**What to produce**
Check every line below for the word "accomplish" and show those that hold it.

Stored items
________________________
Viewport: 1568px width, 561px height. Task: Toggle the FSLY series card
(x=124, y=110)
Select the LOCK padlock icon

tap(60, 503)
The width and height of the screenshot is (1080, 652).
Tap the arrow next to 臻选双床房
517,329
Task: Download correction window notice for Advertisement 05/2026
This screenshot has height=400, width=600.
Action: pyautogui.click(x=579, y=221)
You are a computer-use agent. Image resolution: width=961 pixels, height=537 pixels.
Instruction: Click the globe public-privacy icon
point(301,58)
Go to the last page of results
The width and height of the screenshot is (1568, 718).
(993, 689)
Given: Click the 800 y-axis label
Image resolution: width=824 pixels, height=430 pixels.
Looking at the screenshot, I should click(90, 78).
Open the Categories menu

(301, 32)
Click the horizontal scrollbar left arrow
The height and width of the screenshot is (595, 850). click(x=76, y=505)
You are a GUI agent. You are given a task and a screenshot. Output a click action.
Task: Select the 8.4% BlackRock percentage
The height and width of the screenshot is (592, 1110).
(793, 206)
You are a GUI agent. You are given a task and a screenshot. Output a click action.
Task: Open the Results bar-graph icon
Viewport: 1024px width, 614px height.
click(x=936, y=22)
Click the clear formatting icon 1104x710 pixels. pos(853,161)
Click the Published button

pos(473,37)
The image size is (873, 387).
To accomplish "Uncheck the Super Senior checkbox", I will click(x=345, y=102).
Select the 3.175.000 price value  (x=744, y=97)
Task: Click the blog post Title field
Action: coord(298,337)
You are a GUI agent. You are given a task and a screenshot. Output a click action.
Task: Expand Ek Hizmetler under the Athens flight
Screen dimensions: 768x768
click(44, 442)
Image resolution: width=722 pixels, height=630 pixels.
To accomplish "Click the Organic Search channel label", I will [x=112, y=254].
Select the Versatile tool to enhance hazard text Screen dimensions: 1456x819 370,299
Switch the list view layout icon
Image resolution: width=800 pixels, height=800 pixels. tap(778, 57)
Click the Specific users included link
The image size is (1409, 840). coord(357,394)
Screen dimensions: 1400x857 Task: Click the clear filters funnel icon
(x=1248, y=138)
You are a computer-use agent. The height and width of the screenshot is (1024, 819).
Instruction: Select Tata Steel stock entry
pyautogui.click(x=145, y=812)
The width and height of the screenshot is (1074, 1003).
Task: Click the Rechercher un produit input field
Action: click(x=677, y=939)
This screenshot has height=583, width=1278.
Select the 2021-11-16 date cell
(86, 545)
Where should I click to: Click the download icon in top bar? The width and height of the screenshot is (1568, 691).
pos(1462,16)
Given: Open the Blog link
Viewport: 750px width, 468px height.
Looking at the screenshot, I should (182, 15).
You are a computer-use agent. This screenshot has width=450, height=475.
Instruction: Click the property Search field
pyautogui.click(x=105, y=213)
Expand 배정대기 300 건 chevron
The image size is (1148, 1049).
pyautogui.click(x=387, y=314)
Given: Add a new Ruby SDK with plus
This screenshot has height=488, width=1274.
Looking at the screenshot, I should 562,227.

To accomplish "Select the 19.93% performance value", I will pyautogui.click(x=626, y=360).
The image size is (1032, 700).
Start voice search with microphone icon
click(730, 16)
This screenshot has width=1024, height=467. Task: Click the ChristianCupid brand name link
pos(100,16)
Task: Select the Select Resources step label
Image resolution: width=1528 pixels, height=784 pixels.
________________________
**Your response**
To accomplish "Uncheck the Super Senior checkbox", I will click(x=345, y=102).
To accomplish "Click the Organic Search channel label", I will [x=112, y=254].
To accomplish "Select the 19.93% performance value", I will pyautogui.click(x=626, y=360).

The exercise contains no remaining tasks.